■ **Your goal**: Restate all of the entries exactly. Any picture in them should be skipped.

[Dataset entries]
★ ★ ★ ★ ★
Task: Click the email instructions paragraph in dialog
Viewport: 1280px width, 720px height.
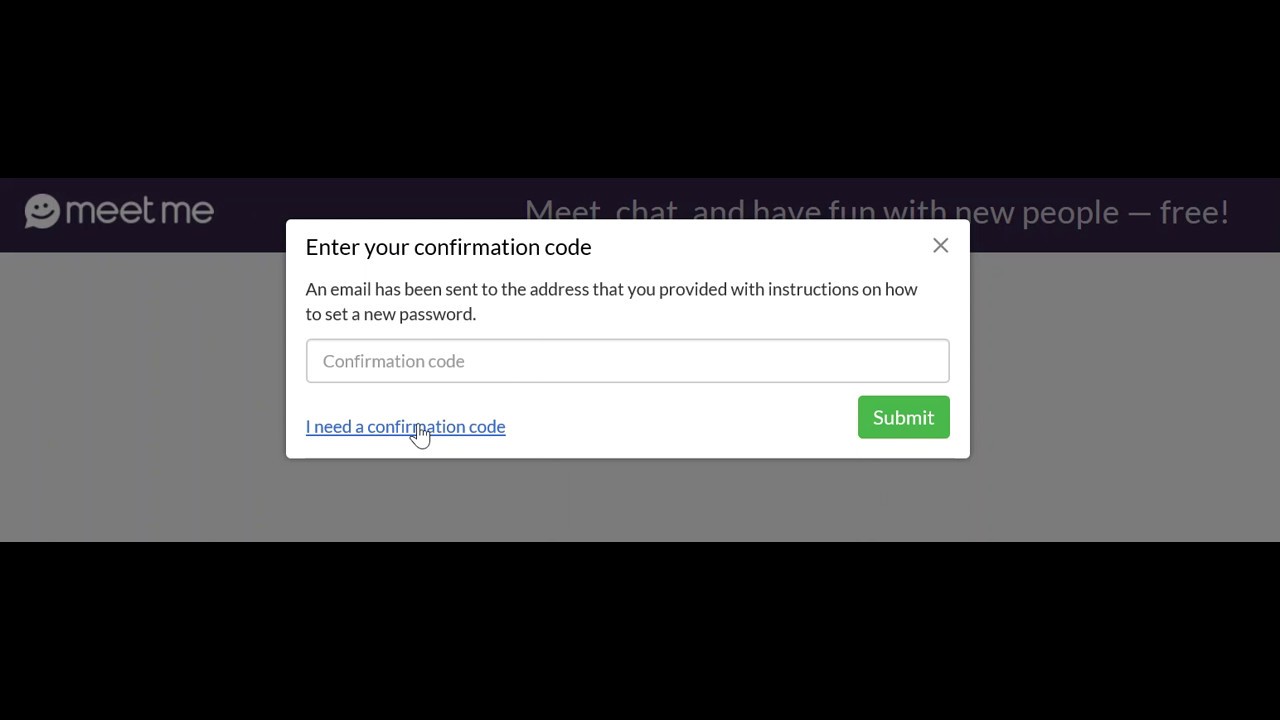Action: 611,301
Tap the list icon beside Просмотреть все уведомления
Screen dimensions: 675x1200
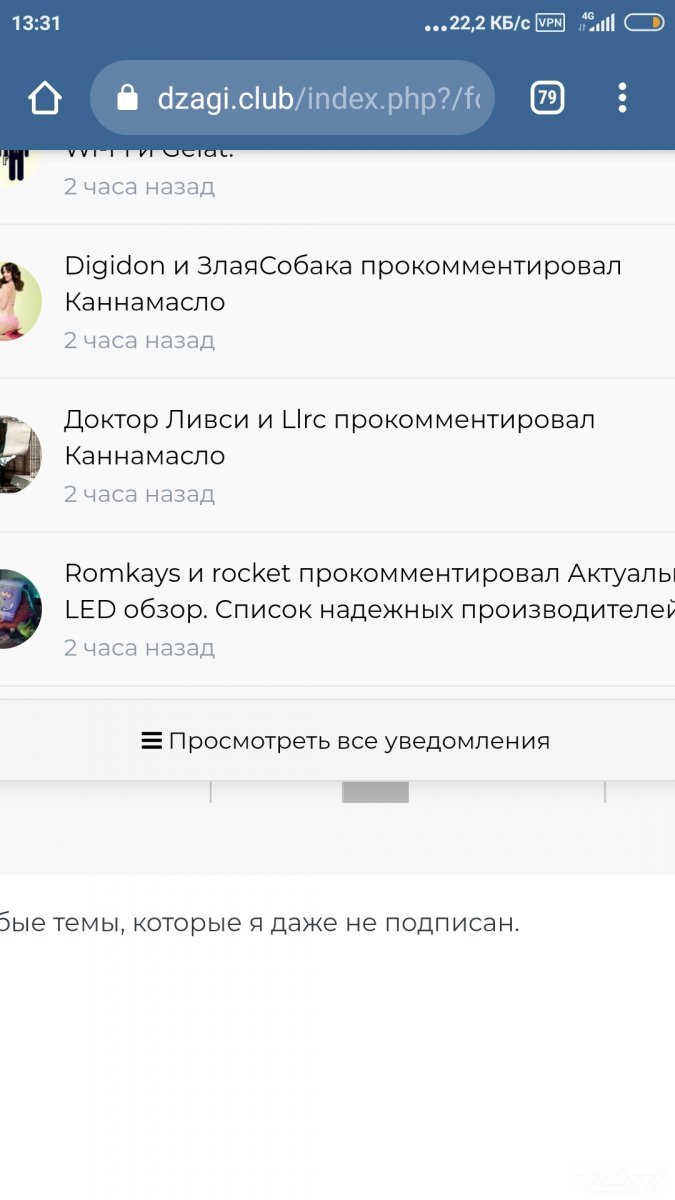(x=152, y=741)
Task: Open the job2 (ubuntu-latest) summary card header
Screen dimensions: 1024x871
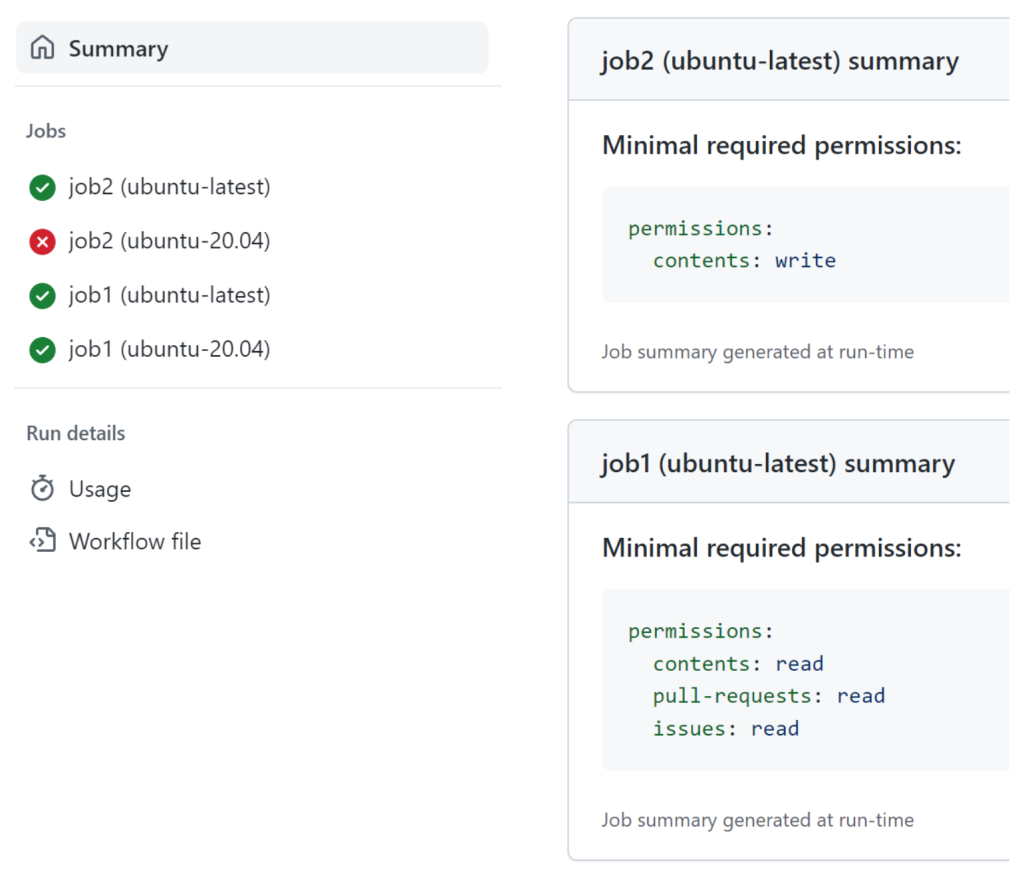Action: (x=779, y=60)
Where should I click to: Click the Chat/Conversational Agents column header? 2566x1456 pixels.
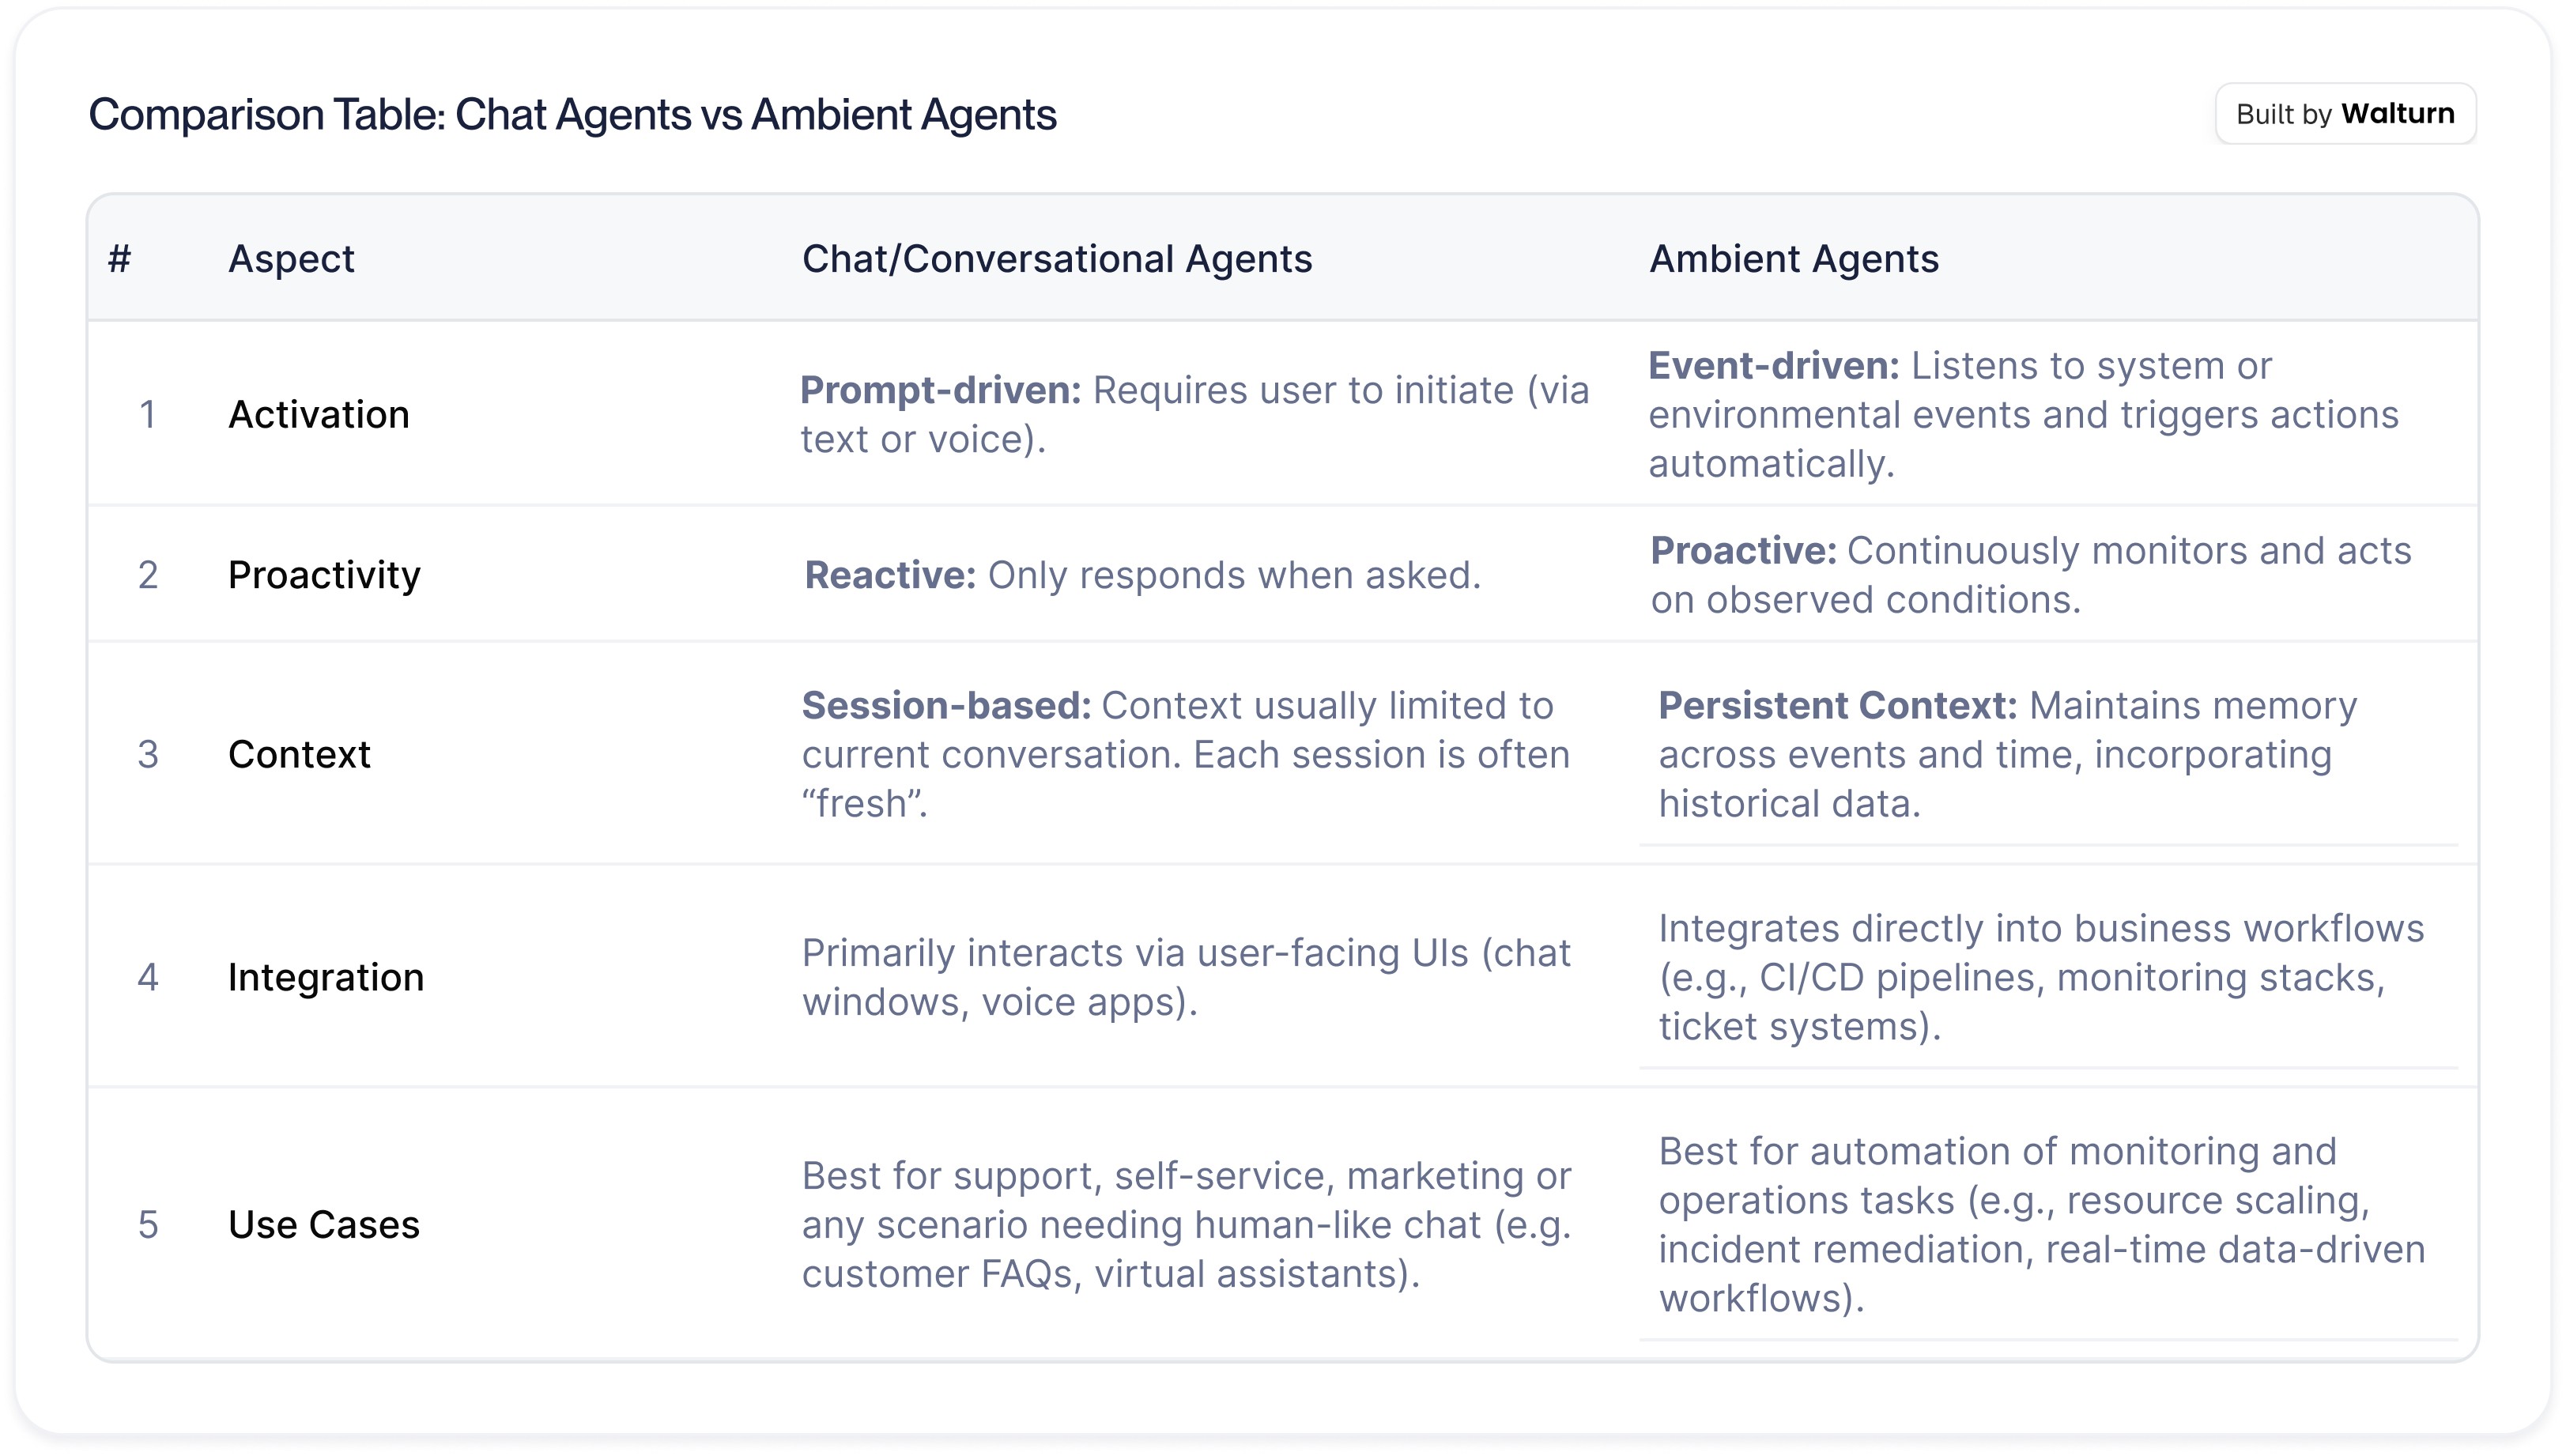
★ ★ ★ ★ ★
■ **Task response**:
Task: Click the email instructions paragraph in dialog
Viewport: 1280px width, 720px height.
Action: 611,301
Tap the list icon beside Просмотреть все уведомления
Screen dimensions: 675x1200
(x=152, y=741)
Task: Open the job2 (ubuntu-latest) summary card header
Screen dimensions: 1024x871
Action: (x=779, y=60)
Where should I click to: Click the Chat/Conversational Agents column header? 2566x1456 pixels.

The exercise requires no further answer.